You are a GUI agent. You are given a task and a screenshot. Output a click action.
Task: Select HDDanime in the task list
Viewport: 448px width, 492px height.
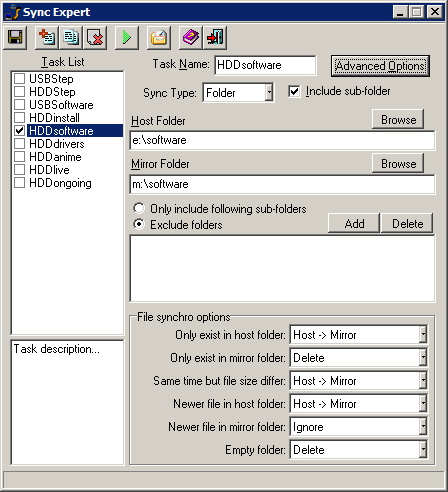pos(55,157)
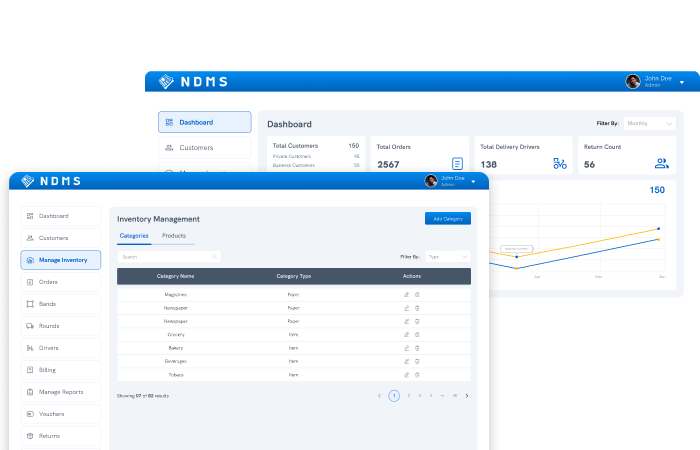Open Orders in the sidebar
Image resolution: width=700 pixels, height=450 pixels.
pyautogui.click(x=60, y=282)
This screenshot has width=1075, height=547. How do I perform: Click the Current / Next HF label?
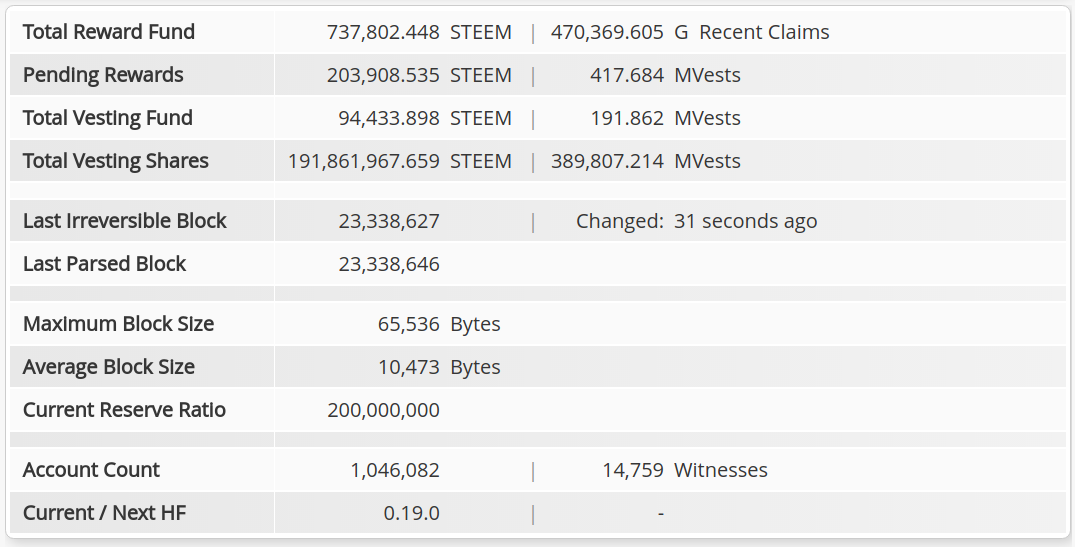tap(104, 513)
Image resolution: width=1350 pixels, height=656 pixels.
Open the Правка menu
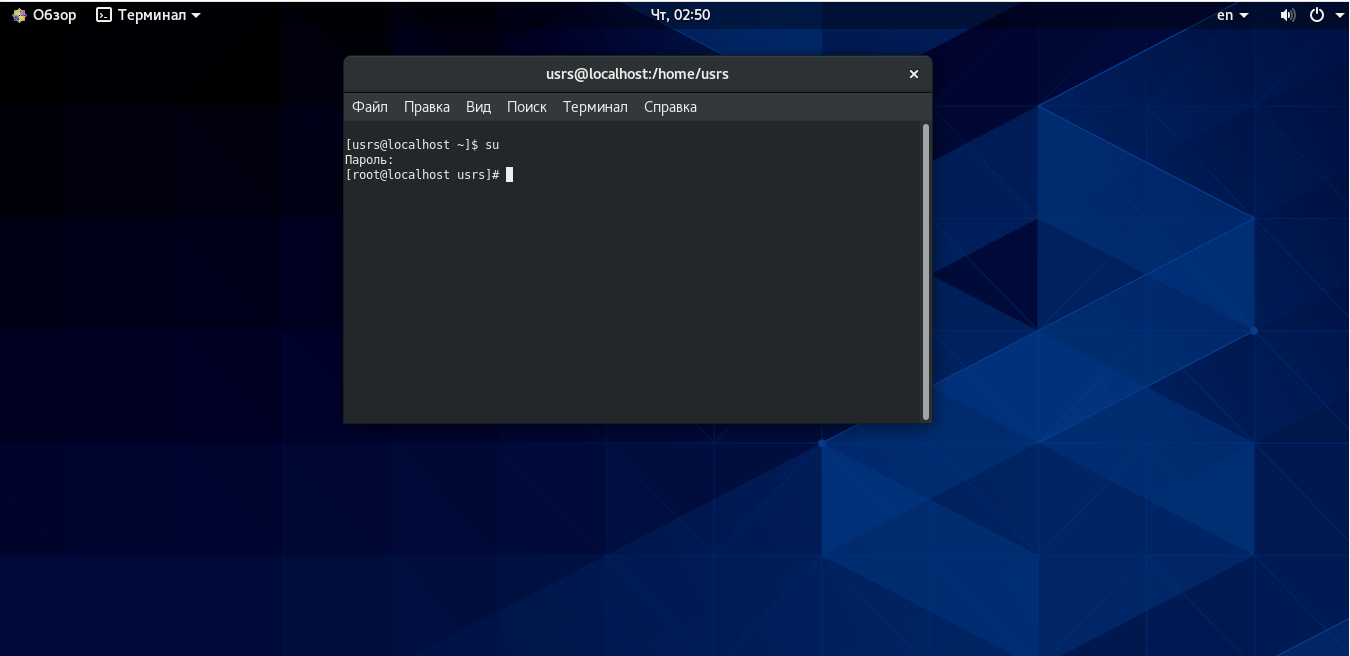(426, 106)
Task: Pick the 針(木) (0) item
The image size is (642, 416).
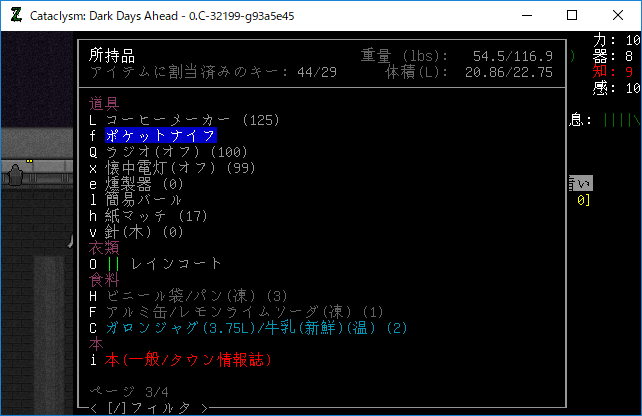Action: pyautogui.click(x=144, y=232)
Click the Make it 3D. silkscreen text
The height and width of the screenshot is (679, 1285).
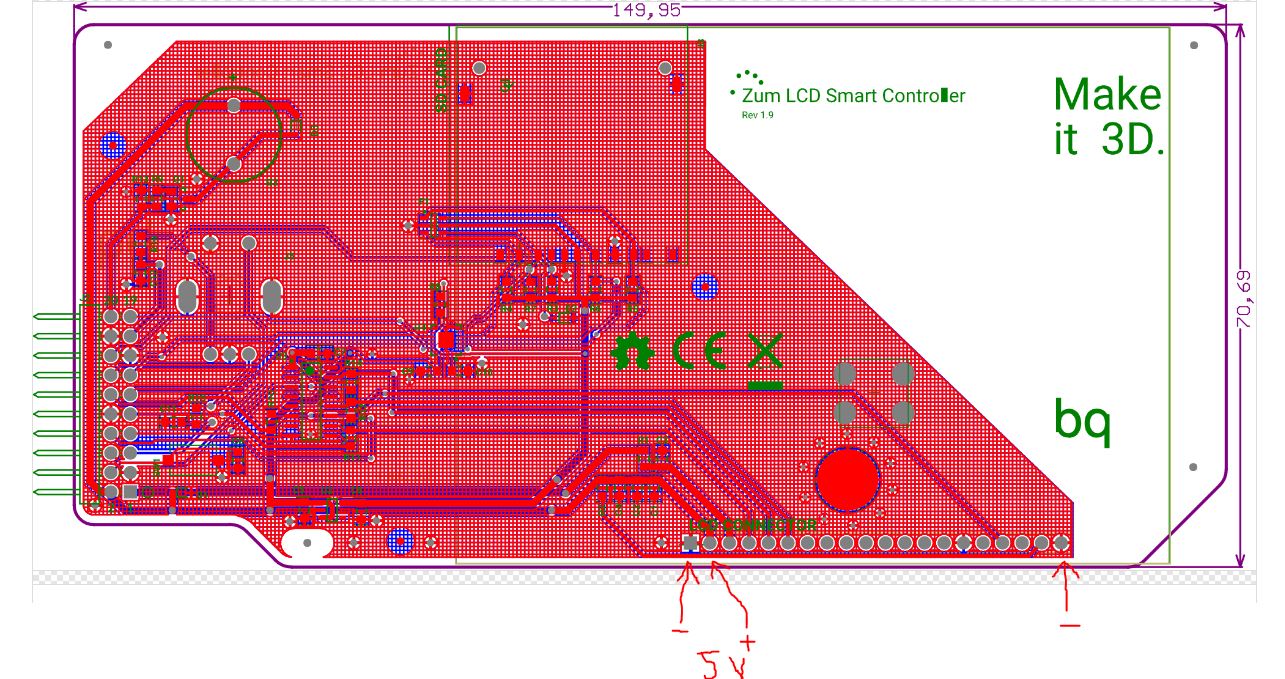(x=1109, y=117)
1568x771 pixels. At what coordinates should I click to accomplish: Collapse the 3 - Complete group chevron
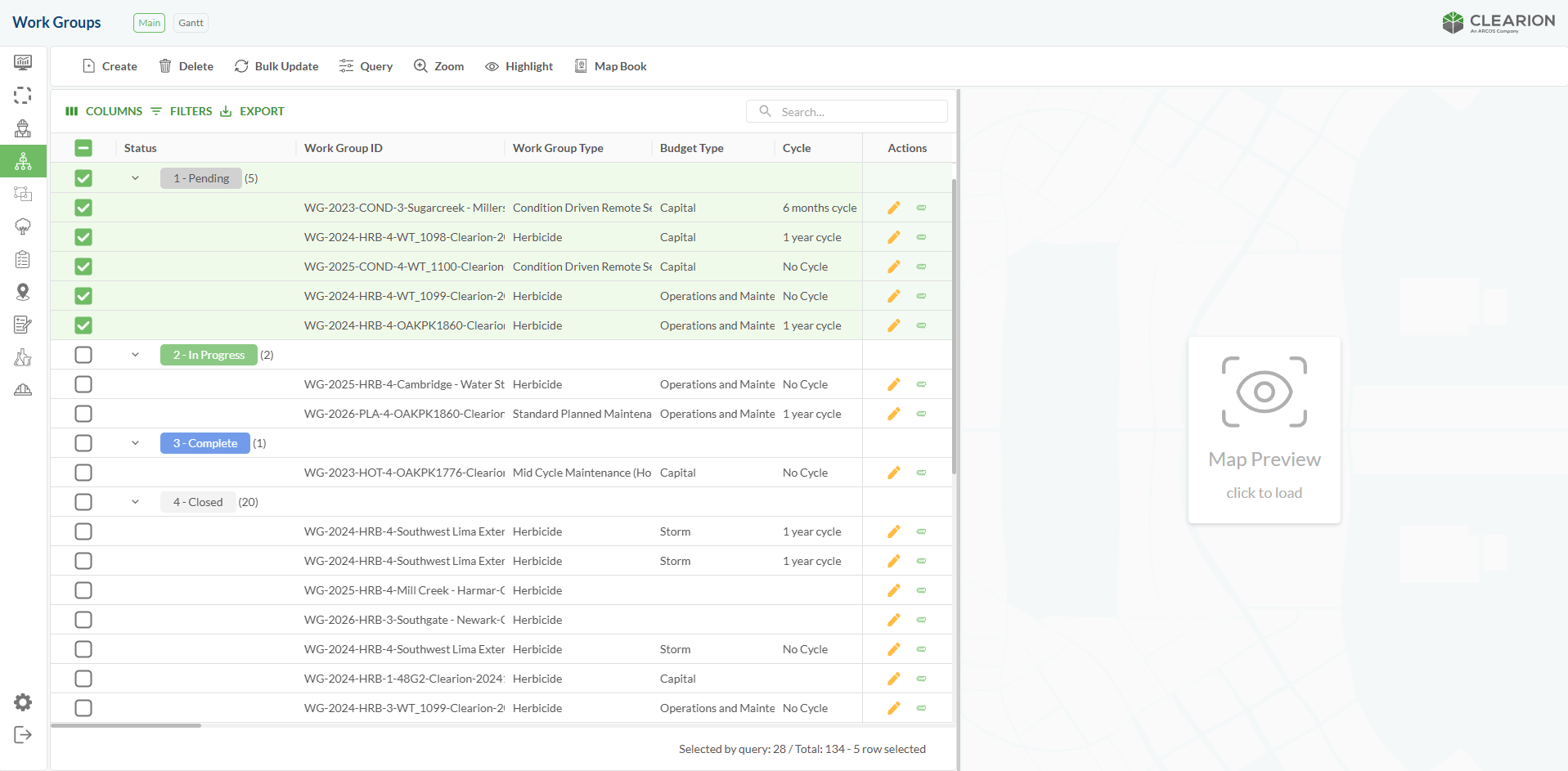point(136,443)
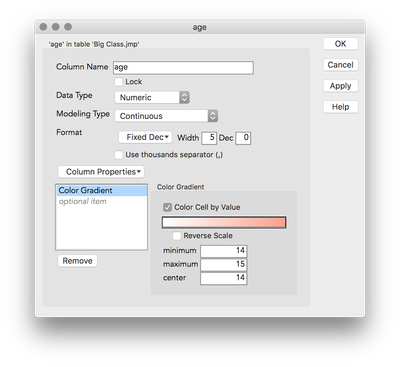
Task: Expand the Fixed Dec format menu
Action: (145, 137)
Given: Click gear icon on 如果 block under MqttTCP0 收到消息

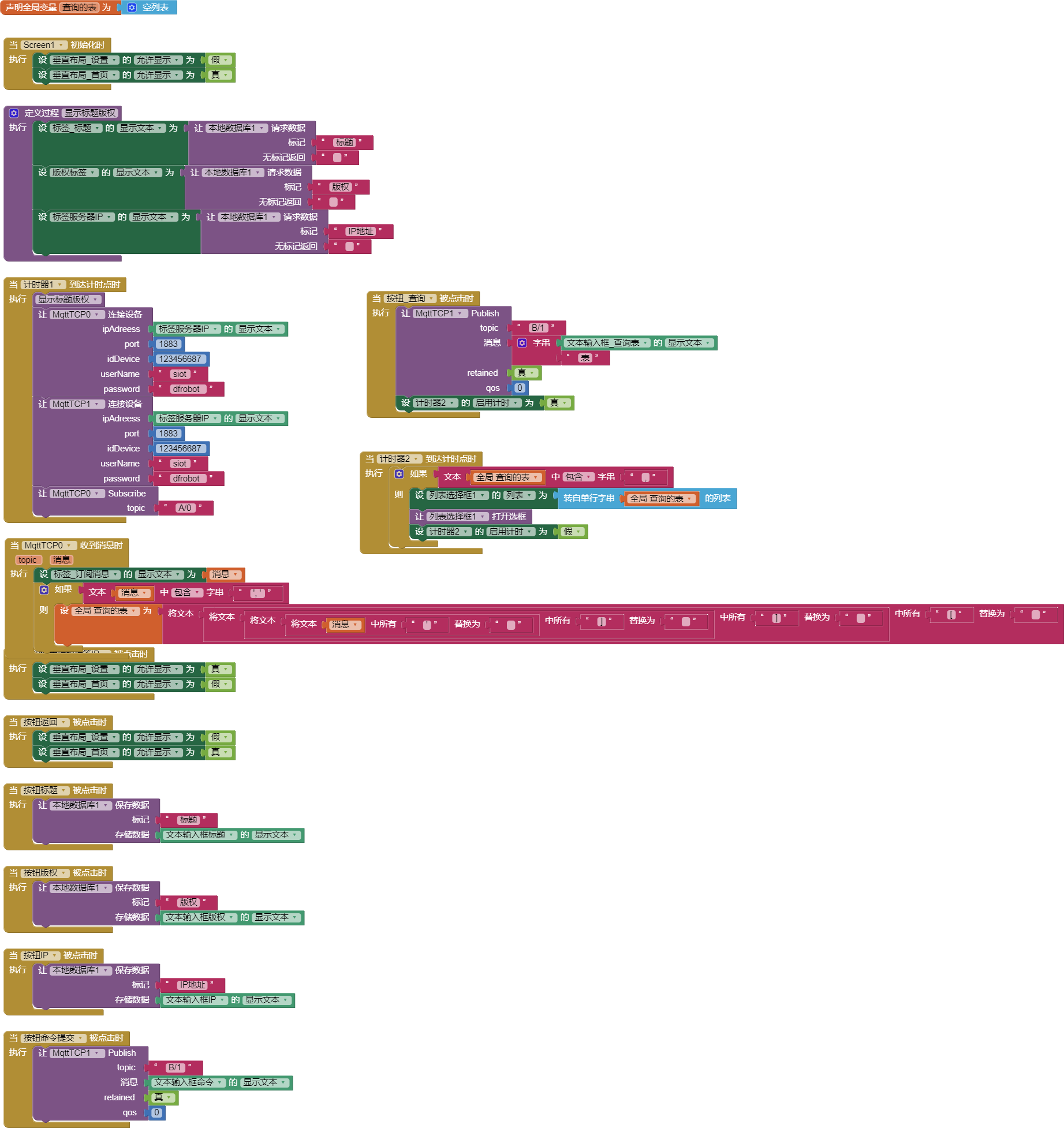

*****

• _ABOUT THIS EXERCISE_
The material above should be printed again exactly, with each picture left out.

• _ANSWER AREA_
You are a GUI agent. You are given a task and a screenshot. Output a click action.
Task: Select HDDanime in the task list
Viewport: 448px width, 492px height.
pos(55,157)
Open Orders in the sidebar
Image resolution: width=700 pixels, height=450 pixels.
pyautogui.click(x=60, y=282)
This screenshot has width=1075, height=547. How do I perform: Click the Current / Next HF label?
tap(104, 513)
Image resolution: width=1350 pixels, height=656 pixels.
Open the Правка menu
(426, 106)
Task: Pick the 針(木) (0) item
The image size is (642, 416).
Action: pyautogui.click(x=144, y=232)
Click the Make it 3D. silkscreen text
The height and width of the screenshot is (679, 1285).
(x=1109, y=117)
1568x771 pixels. At what coordinates should I click to accomplish: Collapse the 3 - Complete group chevron
point(136,443)
Task: Expand the Fixed Dec format menu
Action: (145, 137)
Given: Click gear icon on 如果 block under MqttTCP0 收到消息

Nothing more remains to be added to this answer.